I had so many new experiences in Baltimore. I met new people. I tried new foods. I saw my son in a new light. He is a grown man now. He was there for me to lean on. I am proud of the person he has become. There are so many layers to my story. It did not have the ending that I had hoped for. The doctor was unable to perform the procedure on my sister. The cancer had taken a firm foothold in her abdominal cavity. I will never forget the look of disappointment on her face when she woke from surgery, and we had to tell her the doctor had not been successful. However, that was not the end of her story. She would go on to live another year by way of pure tenacity and determination. I left Baltimore feeling defeated. Probably in shock. The trip had not gone like we had planned, but it had been life altering for me. That is how life is. You can make all the plans in the world, but most likely they are made in vain. I grew as a person, and still continue to grow. I faced fears and the realization that we are all mortal. I will continue to get up everyday, lace my boots up, and take one step at a time. I know there are many bad days behind me. I also know that there will be more ahead, but there will be good ones. My trip to Baltimore will go down as a chapter in my book that resulted in personal growth and awareness, and is also part of the cancer journey I walked with my sister. Baltimore…I will never forget you. I am forever grateful.

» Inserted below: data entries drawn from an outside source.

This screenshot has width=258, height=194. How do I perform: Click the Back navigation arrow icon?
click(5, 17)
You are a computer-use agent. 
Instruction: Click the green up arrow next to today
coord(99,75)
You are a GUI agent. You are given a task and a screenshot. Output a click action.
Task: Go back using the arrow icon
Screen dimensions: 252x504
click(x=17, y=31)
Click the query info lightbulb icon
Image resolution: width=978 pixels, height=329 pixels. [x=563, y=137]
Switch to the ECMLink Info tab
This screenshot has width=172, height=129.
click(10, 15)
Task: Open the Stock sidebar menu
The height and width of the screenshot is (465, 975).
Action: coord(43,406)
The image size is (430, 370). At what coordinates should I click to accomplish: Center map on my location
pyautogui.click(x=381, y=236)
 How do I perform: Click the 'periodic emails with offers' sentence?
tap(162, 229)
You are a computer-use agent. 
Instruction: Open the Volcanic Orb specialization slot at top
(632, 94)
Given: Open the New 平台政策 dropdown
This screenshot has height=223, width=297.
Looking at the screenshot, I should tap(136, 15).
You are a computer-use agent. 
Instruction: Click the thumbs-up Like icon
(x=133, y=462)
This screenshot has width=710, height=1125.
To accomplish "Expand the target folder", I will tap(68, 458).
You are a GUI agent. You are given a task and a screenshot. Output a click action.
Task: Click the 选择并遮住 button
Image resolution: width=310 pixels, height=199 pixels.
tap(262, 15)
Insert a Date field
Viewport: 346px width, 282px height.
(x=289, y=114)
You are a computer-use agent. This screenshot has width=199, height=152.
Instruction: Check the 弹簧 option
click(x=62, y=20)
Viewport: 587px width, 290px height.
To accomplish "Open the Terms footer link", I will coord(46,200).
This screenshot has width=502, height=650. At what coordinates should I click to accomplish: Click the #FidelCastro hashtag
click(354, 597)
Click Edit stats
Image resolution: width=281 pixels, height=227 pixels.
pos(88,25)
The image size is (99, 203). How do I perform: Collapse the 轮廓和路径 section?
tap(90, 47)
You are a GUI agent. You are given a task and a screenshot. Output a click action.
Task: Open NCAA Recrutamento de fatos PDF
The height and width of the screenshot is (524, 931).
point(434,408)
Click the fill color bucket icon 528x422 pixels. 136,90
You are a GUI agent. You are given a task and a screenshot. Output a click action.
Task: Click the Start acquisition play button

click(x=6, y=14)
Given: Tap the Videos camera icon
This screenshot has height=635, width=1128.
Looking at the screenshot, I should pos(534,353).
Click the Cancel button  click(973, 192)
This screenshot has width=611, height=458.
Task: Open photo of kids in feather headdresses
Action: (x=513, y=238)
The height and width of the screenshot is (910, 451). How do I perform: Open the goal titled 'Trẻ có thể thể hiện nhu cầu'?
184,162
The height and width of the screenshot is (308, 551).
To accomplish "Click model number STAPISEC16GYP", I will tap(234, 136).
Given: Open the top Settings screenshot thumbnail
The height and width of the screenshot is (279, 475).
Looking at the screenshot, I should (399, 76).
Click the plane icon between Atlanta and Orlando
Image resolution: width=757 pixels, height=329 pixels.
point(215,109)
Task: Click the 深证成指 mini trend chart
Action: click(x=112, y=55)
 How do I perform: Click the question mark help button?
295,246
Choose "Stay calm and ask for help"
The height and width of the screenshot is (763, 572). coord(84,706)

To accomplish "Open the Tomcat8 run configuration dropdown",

Three takeaways from my trip to Baltimore….
*I am stronger than I ever thought.
*Travel and experience new places, try different foods, and meet new people. We
are more alike than we are different.
*Learn to go with the flow. Life most often does not go as we hope or plan.
Otherwise, you will get bogged down by your expectations.
*I highly doubt I will ever be a fan of big city life. Been there. Done that. Might visit again, but not to live.